## Exercise prompt
On the basis of the records below, report how many lines contain the word "options". Nothing else should be given.

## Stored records
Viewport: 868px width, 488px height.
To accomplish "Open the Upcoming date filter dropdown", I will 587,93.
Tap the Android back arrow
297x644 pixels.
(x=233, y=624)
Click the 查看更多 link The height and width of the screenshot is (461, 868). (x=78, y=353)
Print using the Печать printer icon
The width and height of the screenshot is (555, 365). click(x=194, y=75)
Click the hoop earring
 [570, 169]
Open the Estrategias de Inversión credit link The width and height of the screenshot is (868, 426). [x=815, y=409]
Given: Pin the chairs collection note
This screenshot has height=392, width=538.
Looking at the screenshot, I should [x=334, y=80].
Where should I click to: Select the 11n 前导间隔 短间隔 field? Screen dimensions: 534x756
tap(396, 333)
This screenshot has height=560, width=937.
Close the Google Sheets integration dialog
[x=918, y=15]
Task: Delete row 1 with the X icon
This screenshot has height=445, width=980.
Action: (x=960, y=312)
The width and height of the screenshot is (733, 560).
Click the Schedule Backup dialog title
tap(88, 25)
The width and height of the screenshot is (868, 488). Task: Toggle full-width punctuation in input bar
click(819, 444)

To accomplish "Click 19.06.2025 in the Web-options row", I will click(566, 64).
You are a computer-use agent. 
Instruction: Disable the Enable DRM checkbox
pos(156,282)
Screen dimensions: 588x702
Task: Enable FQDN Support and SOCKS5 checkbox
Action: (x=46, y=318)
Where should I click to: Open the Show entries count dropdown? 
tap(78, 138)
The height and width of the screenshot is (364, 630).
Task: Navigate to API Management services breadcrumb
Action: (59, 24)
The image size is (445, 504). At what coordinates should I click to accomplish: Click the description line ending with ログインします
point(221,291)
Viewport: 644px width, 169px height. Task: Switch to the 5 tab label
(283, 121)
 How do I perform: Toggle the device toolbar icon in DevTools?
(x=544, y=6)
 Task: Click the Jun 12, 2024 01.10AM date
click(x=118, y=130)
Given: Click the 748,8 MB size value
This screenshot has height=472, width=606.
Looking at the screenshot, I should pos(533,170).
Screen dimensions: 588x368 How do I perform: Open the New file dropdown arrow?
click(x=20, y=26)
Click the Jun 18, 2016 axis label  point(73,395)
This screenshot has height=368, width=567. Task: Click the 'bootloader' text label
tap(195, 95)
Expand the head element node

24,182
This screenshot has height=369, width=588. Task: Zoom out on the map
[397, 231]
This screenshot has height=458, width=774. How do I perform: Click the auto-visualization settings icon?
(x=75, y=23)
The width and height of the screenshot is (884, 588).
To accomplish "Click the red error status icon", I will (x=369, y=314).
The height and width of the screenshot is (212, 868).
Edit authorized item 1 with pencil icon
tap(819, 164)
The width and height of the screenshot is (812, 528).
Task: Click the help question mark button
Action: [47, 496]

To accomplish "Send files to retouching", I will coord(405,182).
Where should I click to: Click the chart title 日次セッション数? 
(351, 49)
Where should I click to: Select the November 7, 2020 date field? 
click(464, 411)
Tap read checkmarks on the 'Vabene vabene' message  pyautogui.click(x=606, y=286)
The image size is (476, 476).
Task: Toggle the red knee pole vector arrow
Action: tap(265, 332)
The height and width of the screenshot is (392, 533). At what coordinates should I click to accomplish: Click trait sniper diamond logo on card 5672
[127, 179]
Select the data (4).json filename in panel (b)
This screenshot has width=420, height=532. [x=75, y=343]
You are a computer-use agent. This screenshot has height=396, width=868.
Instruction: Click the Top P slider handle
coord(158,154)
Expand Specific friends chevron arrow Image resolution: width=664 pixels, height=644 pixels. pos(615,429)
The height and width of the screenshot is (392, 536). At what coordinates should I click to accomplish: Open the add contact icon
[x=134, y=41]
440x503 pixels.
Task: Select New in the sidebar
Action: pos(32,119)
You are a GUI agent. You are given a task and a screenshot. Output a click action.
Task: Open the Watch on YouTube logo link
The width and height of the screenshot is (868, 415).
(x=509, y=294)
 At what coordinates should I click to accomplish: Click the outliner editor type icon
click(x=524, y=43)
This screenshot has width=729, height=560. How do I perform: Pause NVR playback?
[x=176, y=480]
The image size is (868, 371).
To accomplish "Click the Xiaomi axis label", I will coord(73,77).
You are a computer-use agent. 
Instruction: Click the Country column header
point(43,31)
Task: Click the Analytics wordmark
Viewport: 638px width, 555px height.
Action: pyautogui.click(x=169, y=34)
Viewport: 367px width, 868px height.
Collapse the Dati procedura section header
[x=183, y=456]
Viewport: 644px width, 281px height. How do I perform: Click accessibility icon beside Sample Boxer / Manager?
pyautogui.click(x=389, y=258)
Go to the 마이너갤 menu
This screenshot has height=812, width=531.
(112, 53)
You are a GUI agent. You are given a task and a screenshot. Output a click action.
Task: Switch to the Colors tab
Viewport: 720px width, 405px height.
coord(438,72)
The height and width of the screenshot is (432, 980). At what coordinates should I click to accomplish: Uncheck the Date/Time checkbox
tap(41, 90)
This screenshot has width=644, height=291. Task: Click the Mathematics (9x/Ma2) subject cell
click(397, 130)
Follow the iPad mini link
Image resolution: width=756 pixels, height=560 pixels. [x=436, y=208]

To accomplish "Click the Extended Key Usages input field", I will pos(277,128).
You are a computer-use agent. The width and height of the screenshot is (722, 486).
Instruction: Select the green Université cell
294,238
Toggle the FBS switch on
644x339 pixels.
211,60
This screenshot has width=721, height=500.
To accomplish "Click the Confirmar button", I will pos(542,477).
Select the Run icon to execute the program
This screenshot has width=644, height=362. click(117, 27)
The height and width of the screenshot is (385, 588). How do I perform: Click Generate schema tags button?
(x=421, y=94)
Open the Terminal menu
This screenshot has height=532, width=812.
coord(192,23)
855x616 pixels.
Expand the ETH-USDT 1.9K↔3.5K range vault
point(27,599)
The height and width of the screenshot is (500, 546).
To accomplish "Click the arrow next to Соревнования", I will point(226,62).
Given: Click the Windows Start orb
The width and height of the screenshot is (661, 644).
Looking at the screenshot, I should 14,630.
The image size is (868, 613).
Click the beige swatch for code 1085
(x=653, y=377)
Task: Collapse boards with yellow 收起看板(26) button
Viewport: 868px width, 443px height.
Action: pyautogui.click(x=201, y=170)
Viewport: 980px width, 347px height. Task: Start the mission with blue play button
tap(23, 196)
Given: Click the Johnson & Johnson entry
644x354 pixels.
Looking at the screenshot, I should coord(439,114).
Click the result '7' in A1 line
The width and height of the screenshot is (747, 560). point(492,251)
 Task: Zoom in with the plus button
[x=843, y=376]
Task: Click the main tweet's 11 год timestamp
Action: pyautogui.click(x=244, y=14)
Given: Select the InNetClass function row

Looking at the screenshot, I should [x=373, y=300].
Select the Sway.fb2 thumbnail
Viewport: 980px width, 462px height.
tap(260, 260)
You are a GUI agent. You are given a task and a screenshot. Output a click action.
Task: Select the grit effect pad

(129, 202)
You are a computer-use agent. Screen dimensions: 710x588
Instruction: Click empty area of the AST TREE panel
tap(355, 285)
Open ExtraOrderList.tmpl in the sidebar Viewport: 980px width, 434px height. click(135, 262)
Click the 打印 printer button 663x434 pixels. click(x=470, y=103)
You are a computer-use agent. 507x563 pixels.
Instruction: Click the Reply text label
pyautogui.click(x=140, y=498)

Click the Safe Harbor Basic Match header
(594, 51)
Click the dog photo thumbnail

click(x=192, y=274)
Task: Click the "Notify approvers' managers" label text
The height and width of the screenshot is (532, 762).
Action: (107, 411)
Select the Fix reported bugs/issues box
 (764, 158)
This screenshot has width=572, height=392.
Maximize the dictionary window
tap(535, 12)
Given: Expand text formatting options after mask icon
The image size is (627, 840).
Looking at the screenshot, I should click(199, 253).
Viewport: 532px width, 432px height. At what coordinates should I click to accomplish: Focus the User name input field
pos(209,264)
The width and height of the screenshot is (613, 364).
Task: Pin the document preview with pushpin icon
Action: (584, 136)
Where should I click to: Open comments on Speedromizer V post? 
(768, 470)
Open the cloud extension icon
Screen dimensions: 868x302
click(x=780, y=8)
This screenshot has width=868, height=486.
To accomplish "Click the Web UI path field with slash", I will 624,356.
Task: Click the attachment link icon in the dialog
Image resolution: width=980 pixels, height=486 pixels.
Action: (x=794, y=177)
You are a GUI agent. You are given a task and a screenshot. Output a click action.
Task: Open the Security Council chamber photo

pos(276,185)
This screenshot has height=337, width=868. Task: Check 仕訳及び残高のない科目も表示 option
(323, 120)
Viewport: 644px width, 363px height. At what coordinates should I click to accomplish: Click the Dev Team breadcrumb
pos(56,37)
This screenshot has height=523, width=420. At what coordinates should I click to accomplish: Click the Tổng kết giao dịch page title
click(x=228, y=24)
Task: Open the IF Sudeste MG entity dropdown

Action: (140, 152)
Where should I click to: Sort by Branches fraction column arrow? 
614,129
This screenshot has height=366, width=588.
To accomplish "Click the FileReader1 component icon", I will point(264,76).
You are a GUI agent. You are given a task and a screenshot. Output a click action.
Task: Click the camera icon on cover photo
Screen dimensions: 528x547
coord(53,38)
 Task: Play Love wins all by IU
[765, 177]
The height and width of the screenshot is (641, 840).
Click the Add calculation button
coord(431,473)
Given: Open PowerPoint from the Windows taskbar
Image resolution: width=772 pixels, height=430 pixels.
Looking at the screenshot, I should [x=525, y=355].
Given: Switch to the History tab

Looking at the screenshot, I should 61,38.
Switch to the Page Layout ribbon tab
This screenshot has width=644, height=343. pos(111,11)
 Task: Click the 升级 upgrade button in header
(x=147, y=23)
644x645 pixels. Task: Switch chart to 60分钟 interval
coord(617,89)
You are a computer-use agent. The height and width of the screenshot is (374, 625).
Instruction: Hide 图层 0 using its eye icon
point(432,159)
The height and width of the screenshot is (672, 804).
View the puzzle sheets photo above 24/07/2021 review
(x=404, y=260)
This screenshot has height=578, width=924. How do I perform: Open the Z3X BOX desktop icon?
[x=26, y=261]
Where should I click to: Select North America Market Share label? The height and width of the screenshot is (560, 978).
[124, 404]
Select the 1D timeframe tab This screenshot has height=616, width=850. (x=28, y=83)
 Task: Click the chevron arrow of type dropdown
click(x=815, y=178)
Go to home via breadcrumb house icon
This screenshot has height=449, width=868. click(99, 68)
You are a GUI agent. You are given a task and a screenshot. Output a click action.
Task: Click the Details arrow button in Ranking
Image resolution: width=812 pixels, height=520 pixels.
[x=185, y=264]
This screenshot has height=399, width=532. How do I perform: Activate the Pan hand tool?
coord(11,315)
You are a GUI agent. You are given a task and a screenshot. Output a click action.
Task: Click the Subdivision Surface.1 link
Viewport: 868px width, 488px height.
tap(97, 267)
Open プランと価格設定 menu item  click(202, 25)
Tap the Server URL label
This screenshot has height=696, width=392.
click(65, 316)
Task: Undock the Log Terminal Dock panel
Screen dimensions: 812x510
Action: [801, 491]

## Result of this exercise
2